> **Prompt**
Print the listing below exactly, everything from the line containing "Task: Open Deals money bag icon" down to the line containing "[x=479, y=10]", with both of those lines included.

> **Information shown**
______________________________
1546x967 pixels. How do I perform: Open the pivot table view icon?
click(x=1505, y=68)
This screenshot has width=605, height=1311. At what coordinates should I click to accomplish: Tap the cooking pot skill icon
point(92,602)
______________________________
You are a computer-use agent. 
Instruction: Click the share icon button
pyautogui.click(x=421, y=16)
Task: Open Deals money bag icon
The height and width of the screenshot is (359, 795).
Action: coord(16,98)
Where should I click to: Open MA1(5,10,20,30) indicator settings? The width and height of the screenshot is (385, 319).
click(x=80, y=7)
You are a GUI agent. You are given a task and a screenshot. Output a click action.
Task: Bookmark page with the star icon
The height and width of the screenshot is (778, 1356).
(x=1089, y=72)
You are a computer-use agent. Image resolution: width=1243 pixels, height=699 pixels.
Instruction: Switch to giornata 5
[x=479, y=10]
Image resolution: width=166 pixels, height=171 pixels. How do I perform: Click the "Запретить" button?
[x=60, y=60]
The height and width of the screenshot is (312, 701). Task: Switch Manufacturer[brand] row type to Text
______________________________
> **Final answer**
Task: Open Deals money bag icon
The height and width of the screenshot is (359, 795).
Action: coord(16,98)
Where should I click to: Open MA1(5,10,20,30) indicator settings? The width and height of the screenshot is (385, 319).
click(x=80, y=7)
You are a GUI agent. You are given a task and a screenshot. Output a click action.
Task: Bookmark page with the star icon
The height and width of the screenshot is (778, 1356).
(x=1089, y=72)
You are a computer-use agent. Image resolution: width=1243 pixels, height=699 pixels.
Instruction: Switch to giornata 5
[x=479, y=10]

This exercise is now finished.